Following the ligation reaction, the vector was then inserted into an E. coli JM109 host strain by
transformation. As discussed in the previous handouts, a ligated vector without an insert (“self” ligated)
will have an uninterrupted lacZ’ gene and therefore a functional lacZα subunit will be transcribed. Thus,
colonies with a plasmid that has no insert in the multiple cloning site will have a functional β–
galactosidase enzyme. Cells with a functional β–galactosidase enzyme (Lac+ transformants) that are
grown on a plate with the X-gal substrate will be blue. However, if a fragment was inserted in the lacZ’
gene, then a functional lacZα subunit will not be made, resulting in a lack of β–galactosidase enzyme
activity, hence colonies will be white (Lac- transformants).

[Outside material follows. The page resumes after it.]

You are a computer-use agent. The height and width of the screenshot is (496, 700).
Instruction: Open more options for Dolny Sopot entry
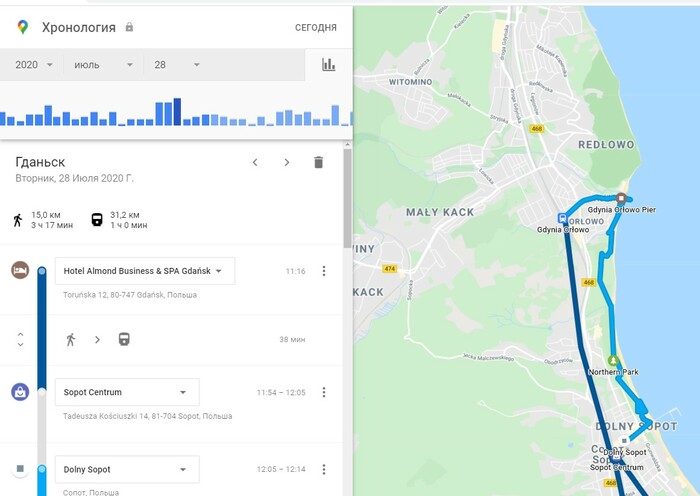tap(324, 469)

In today’s lab, you will grow Lac+ and Lac- E. coli cultures and assay for β–galactosidase enzyme
activity. β–galactosidase enzyme activity assays will be performed using 4-orthonitrophenalgalactopyranoside (ONPG) as a substrate. Recall that upon catalysis by β–galactosidase, ONPG will form a
yellow color.
Lac+ cells (blue colonies) will have a functional β-galactosidase enzyme and therefore will hydrolyze
ONPG, hence a yellow color will be observed. Lac- cells (white colonies) do not have a functional βgalactosidase enzyme and therefore will not hydrolyze ONPG, hence no yellow color will be observed.
pUC8 without insert  β-galactosidase is expressed  blue colonies  yellow observed
pUC8 with insert  β-galactosidase is not expressed  white colonies  no yellow observed
Follow Module III directions below for performing β-galactosidase enzyme assays.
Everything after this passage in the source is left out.